Die Grenzen zu erkennen. Und wenn die Erkrankung früh erkannt wird, gemeinsam darüber sprechen, wann Hilfe angenommen wird, wie Kurzzeitpflege oder Pflegedienste. Wenn die Erkrankung lang genug voranschreitet, führt sie irgendwann zu Pflegebedürftigkeit. So lang es geht, sollte man in den heimischen vier Wänden bleiben. Wenn es aber nicht mehr geht, sollte man professionelle Hilfe zum Beispiel bei einem Senioren-Pflegeheim in Anspruch nehmen.

Wie geht man in den Kliniken mit Demenz um?

Wir sind in den Einrichtungen deutlich stärker mit der Problematik konfrontiert als früher. Wir müssen uns noch anders aufstellen. Wir haben da noch einen Weg vor uns. Das Krankenhaus ist mit seinen Abläufen für Demenzkranke schwierig. Sie kommen in eine fremde Struktur. Wenn zum Beispiel Blut abgenommen werden muss, können die Patienten das häufig nicht nachvollziehen. Das kann die kognitive Situation stark verschlechtern. Häufig kommt bei dementiell vorerkrankten Patienten ein akuter Verwirrtheitszustand dazu. Das müssen wir versuchen, aufzufangen, wenn es passiert. Das geht durch einen individuell eingerichteten Pflegeprozess.

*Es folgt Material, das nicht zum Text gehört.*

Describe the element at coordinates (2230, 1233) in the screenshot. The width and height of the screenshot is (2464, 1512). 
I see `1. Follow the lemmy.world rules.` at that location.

Das klingt nach einer Personalfrage.

Das ist eine Personalfrage, aber auch eine Bildungsfrage. Wir haben in der Geriatrie pro Station eine Mitarbeiterin im Krankenhaus zur Demenzexpertin ausgebildet. Die Landesinitiative Demenz in Bremen, ein Zusammenschluss von Krankenhausmitarbeitern, organisiert zudem noch Fortbildungsmaßnahmen. In Bremen-Nord ist seit diesem Jahr die mobile Rehabilitation im Einsatz. Darüber können für bestimmte Patienten Reha-Maßnahmen in den eigenen vier Wänden angeboten werden.

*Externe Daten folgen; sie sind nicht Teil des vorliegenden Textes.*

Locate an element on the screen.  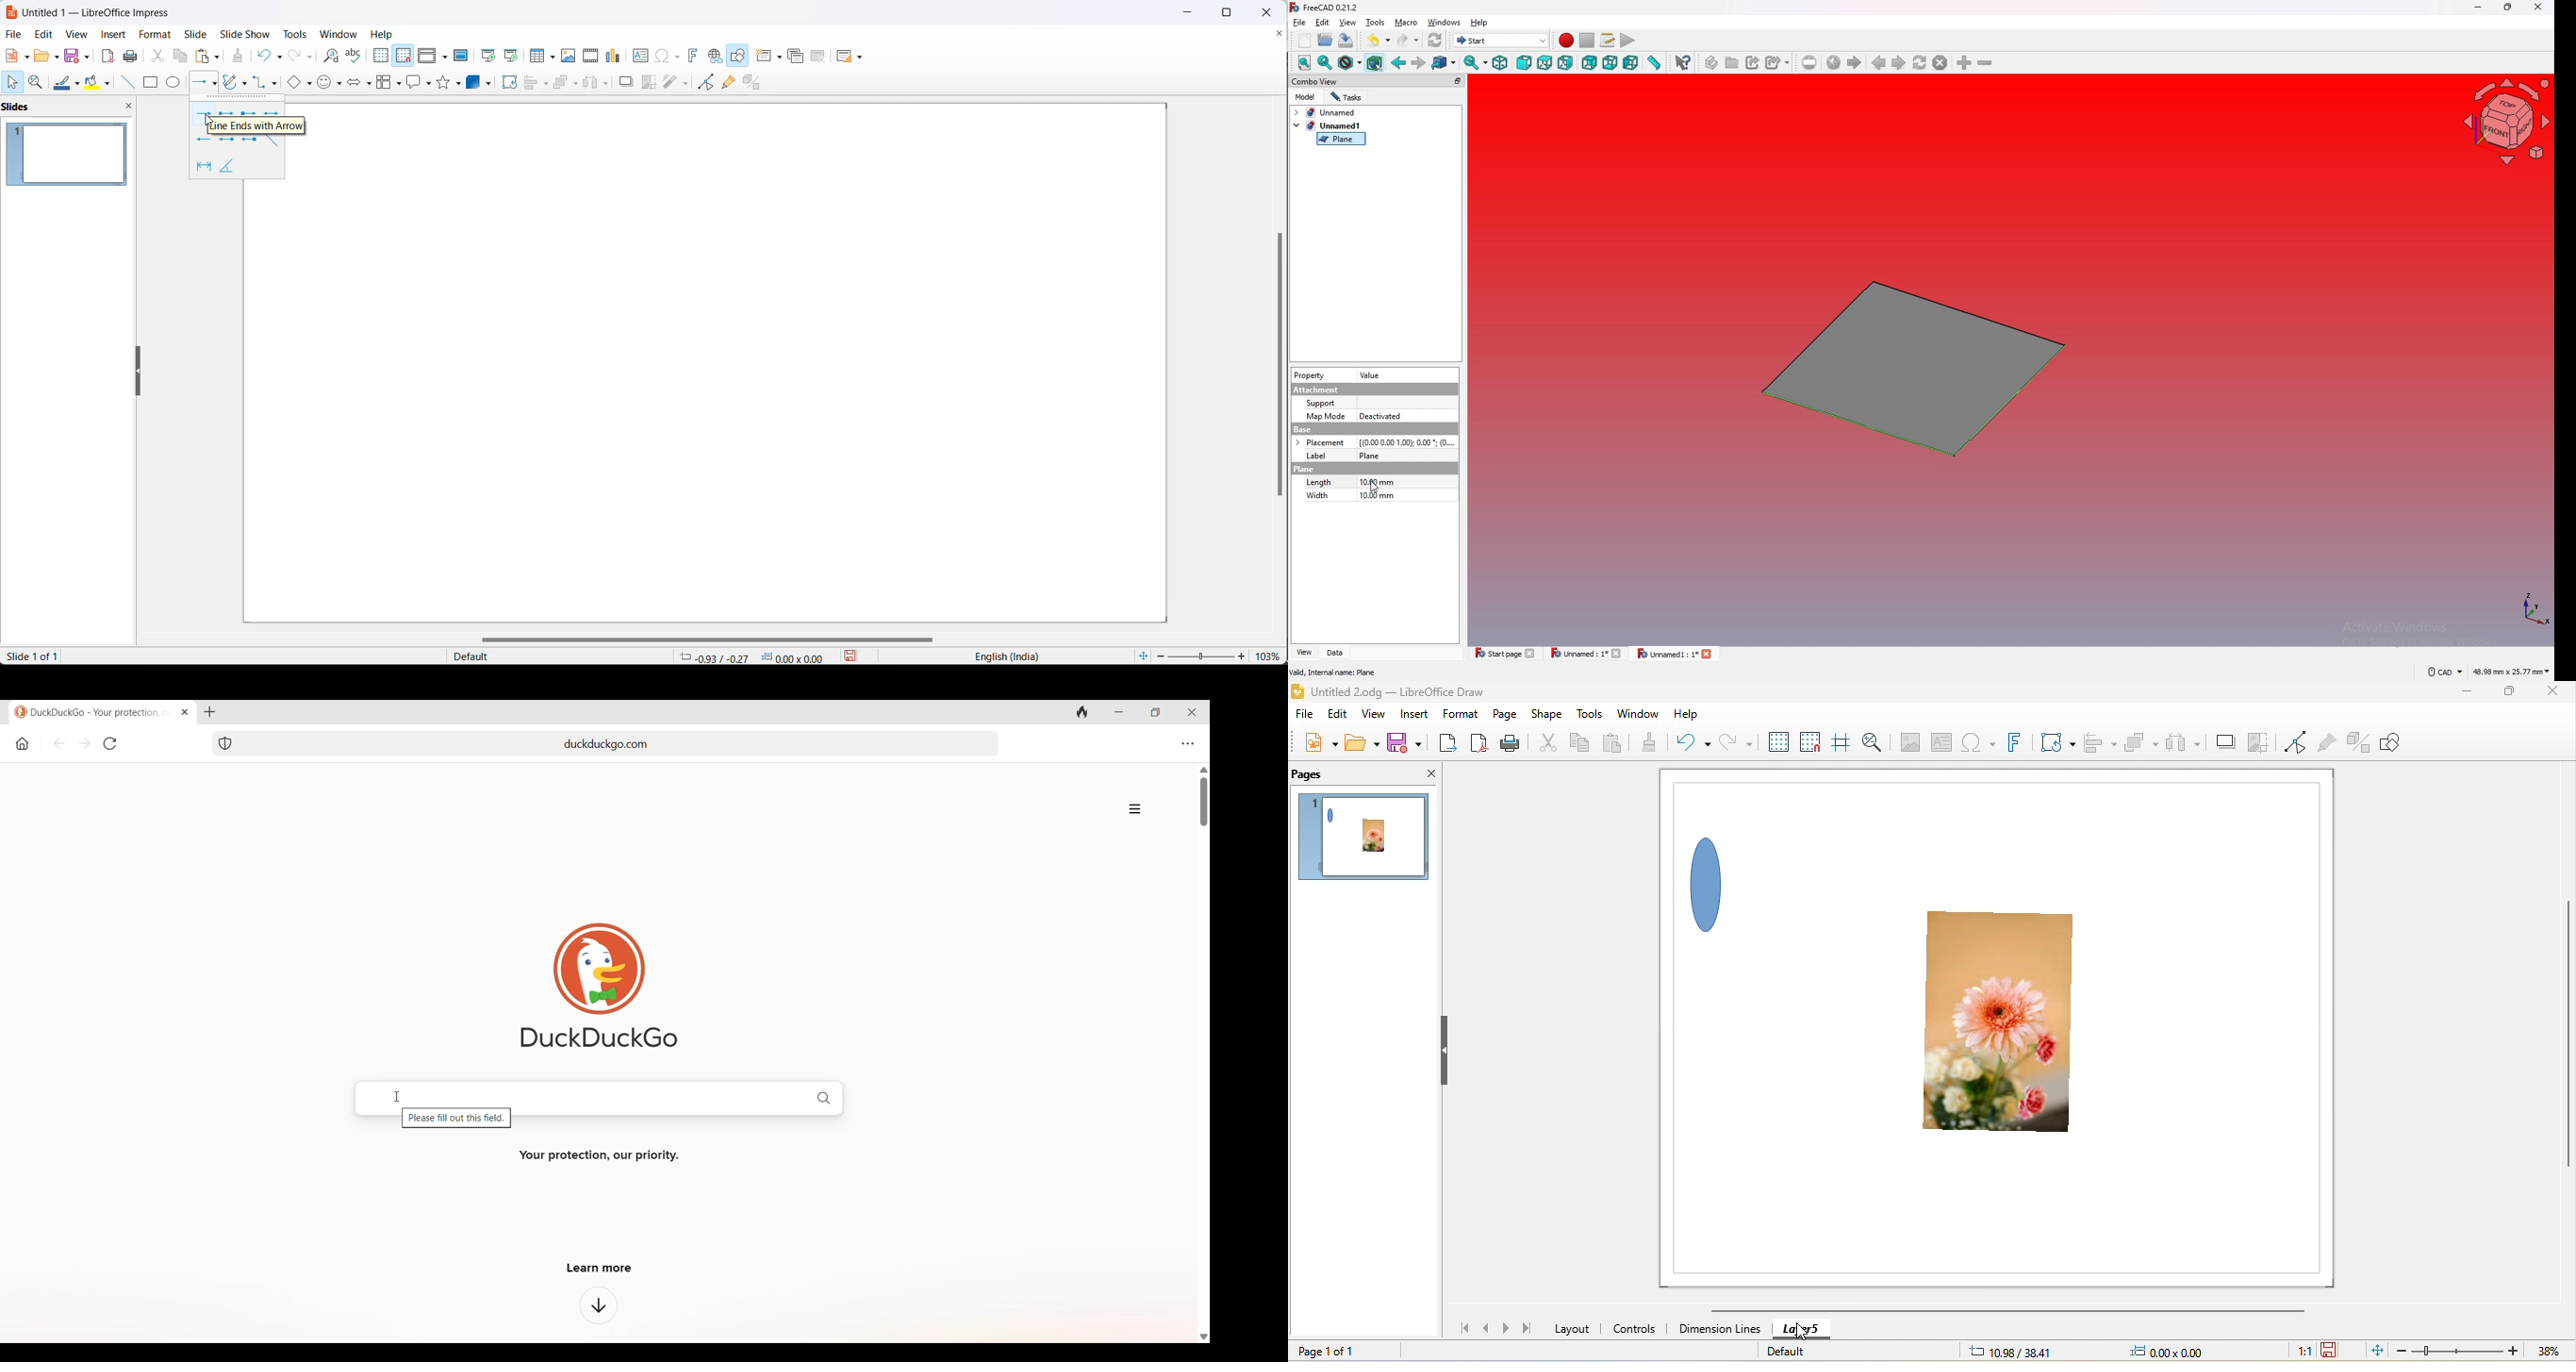
display grid is located at coordinates (381, 58).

Wie kann man Demenz vorbeugen?

Es gibt verschiedene Formen der Demenzerkrankung. Für die vaskuläre- und die Alzheimervariante, die größten unter den Unterformen, gibt es Risikofaktoren, die die Erkankung erhöhen: Bluthochdruck, Diabetes, Adipositas, reduzierte Bewegung. Die kann man präventiv angehen. Für die Erkrankung selbst, die Ablagerung von Eiweißen im Gehirn, ist das eine andere Geschichte. Da gibt es noch keine Medikation oder Impfung, die fundamental Abhilfe schafft.

Zur Person:
Dr. Amit Choudhury (49) ist seit 2011 Chefarzt der Geriatrie und Frührehabilitation am Klinikum Bremen-Nord. Zuvor war am St. Joseph-Stift tätig.